Listen Up: Young People’s Listening Habits Putting Their Hearing At Risk

Hearing loss at a young age_Mimi Hearing_Audiologist

Hearing loss at a young age has been a big topic of conversation in recent years. New findings reveal a global prevalence of unsafe listening practices that place a large group of individuals at risk of hearing loss. 

It has become crucial to explore the habits contributing to the decline in young people’s hearing health. Also more importantly, to identify preventive measures that can mitigate the risks of noise-induced hearing loss.

What is the current status of young people’s hearing health?

A study published by BMJ Global Health found that, “unsafe listening practices are highly prevalent worldwide and may place over 1 billion young people at risk of hearing loss.” In this study unsafe listening practices refers to exposure to personal listening devices (PLDs) and loud entertainment venues. 

According to the World Health Organization (WHO), “among teenagers and young adults aged 12–35 years in middle and high-income countries – Nearly 50% are exposed to unsafe levels of sound from the use of personal audio devices. Around 40% are exposed to potentially damaging sound levels at clubs, discotheques and bars.” reported that, “according to Tracy Winn, AuD, a clinical audiologist at the Center for Audiology, Speech, Language, and Learning at Northwestern University…there are two factors with any noise exposure that can determine if it causes damage: how loud it is and how much time you’re exposed to it. There is evidence out there that shows that even more moderate noise, if you are exposed to it all the time, you can still have damage.” 

What habits contribute to declining hearing health?

The habits contributing to the decline in young people’s hearing health, and increasing the risk of hearing loss at a young age, are diverse and often go unnoticed. These can include listening to music at high volumes through earbuds or headphones, attending loud concerts or music events, going to nightclubs and bars, or going to a sporting event. 

At nightclubs and bars, average sound levels can range from 104 to 112 dB; noise levels at pop concerts may be even higher. Patrons may expose themselves to the same level of loudness in 15 minutes of music at 100 dB that an industrial worker gets in an 8-hour day at 85 dB. Noise levels at sporting venues have been found to range from 80 dB to 117 dB. Even a short duration of exposure to high-decibel levels such as these can be harmful. – (WHO)

What can we do to reduce the risk of noise-induced hearing loss?

To mitigate the risks of noise-induced hearing loss, it’s essential for young people to adopt healthier listening habits. WHO reports that, “some people may be more susceptible to noise-induced hearing loss than others. Genetic predisposition, chronic conditions such as diabetes and exposure to cigarette smoke are known to increase the risk of acquiring noise induced hearing loss. Because we cannot tell who the most susceptible individuals are, prevention is the most effective way to avoid such hearing loss.”

Here are some habits to introduce to help prevent hearing loss:
  • Limit exposure to loud environments: Avoid prolonged exposure to loud concerts, events, or noisy venues without using ear protection. Give your ears time to recover.
  • Use noise-limiting or noise-canceling headphones responsibly: Invest in headphones designed to limit the volume and provide effective noise cancellation. Additionally, take breaks to give your ears a rest, especially during extended listening sessions.
  • Follow the 60/60 rule: When using headphones, adhere to the 60/60 rule—listen at no more than 60% of the maximum volume for no more than 60 minutes at a time. This simple guideline can significantly reduce the risk of hearing damage.
  • Take regular breaks: Give your ears a break from continuous exposure to sound. Allow them time to recover and regenerate after listening to music or being in a noisy environment.
  • Use devices enabled with personalized sound: By using headphones that are personalized to your hearing ability, you can bring back the details without the need to turn up the volume. You can reduce listening fatigue, and enhance your overall sound experience.
  • Test your hearing regularly: You can download the Mimi Hearing Test app if you are curious about your current hearing health. It takes just a few minutes, and can be done on a smartphone or tablet. After completing the test you will receive individualized results about your hearing.
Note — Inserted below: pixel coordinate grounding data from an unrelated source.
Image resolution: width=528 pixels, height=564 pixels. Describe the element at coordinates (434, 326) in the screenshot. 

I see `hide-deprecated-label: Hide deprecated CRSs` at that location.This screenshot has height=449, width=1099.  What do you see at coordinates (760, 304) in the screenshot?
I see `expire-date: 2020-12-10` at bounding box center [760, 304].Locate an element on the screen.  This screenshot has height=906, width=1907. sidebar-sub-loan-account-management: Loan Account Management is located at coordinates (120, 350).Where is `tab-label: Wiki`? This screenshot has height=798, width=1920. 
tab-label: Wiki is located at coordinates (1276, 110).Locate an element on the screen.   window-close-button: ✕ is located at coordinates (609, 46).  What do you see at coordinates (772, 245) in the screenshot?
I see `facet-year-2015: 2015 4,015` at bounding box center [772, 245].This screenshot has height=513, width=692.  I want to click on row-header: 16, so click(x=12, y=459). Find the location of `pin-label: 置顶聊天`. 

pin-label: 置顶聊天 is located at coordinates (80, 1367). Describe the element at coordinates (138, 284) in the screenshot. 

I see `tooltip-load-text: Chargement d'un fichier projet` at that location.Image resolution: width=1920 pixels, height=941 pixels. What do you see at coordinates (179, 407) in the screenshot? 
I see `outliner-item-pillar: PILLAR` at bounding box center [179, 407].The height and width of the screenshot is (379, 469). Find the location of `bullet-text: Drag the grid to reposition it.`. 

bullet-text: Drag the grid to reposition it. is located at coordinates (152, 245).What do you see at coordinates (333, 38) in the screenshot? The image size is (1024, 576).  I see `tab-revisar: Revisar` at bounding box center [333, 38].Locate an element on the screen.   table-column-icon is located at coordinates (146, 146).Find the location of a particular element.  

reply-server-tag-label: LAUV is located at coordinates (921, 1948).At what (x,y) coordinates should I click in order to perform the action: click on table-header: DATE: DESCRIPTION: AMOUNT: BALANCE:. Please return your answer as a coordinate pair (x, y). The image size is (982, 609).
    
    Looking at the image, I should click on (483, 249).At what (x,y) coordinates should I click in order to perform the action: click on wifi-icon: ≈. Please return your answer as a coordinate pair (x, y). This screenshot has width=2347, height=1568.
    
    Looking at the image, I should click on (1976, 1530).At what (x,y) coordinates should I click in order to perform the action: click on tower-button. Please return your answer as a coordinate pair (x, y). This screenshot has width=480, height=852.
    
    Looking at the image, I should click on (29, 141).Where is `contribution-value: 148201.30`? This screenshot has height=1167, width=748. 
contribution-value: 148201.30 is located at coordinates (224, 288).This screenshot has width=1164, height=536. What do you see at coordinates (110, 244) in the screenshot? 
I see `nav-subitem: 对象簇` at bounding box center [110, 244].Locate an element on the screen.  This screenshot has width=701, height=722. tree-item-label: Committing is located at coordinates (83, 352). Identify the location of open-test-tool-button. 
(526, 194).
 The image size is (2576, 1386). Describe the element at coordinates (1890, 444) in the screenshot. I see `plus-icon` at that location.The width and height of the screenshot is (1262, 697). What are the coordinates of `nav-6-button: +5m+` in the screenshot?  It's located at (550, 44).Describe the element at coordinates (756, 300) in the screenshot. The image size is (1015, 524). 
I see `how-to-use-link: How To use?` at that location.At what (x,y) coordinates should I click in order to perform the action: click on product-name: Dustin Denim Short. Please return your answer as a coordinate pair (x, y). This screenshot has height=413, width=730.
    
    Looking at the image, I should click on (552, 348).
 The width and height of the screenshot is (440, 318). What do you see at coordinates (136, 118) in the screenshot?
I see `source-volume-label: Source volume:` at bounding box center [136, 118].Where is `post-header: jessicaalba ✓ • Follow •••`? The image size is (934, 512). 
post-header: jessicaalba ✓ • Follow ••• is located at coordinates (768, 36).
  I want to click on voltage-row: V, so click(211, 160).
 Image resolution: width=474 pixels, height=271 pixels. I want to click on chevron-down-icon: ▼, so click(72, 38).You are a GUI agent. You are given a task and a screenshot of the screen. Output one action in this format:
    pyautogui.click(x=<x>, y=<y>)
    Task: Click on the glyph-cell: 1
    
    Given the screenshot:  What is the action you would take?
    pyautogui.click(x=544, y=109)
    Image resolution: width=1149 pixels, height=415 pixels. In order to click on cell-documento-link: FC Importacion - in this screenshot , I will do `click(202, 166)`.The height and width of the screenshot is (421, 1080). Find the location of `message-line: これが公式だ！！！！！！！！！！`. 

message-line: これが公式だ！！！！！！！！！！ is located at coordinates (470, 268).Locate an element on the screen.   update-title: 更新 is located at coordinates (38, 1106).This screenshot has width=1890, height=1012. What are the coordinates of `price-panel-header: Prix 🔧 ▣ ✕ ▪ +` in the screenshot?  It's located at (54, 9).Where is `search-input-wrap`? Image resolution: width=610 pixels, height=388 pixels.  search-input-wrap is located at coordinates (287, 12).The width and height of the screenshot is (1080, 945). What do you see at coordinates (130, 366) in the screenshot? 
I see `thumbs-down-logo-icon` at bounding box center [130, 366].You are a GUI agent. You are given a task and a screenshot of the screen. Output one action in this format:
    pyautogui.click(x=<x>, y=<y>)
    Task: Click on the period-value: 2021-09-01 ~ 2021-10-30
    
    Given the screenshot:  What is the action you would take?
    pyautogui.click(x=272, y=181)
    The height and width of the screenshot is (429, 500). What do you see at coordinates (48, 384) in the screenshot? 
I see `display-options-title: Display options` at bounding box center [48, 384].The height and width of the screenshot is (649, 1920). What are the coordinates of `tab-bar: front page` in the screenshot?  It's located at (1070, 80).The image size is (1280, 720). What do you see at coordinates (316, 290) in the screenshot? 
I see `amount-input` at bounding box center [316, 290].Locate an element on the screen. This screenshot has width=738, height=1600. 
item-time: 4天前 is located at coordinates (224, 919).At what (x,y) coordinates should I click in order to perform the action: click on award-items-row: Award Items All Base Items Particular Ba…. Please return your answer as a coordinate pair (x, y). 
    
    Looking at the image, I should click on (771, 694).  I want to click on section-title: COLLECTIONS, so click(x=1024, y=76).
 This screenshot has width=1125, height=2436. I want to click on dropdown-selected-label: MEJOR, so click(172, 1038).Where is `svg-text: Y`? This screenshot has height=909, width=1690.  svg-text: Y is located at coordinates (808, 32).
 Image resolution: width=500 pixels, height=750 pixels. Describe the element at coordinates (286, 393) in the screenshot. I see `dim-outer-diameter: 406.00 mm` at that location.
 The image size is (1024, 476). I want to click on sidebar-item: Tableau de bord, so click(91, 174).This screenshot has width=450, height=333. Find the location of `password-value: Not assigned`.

As technology continues to shape the way we experience music and entertainment, it’s crucial to prioritize our hearing health, be aware of the potential risks associated with our listening habits, and take proactive steps to protect our auditory wellbeing.

By adopting responsible listening practices and making informed choices, everyone can enjoy the gift of music without compromising their long-term hearing health.

It’s time to turn the volume down and listen up to the importance of preserving our hearing for a lifetime of listening. 


The information contained in this article shall neither be considered as nor replace professional health or medical advice and is for educational and informational purposes only. Always consult a physician or other qualified health provider regarding any questions or concerns you may have about your hearing or medical conditions.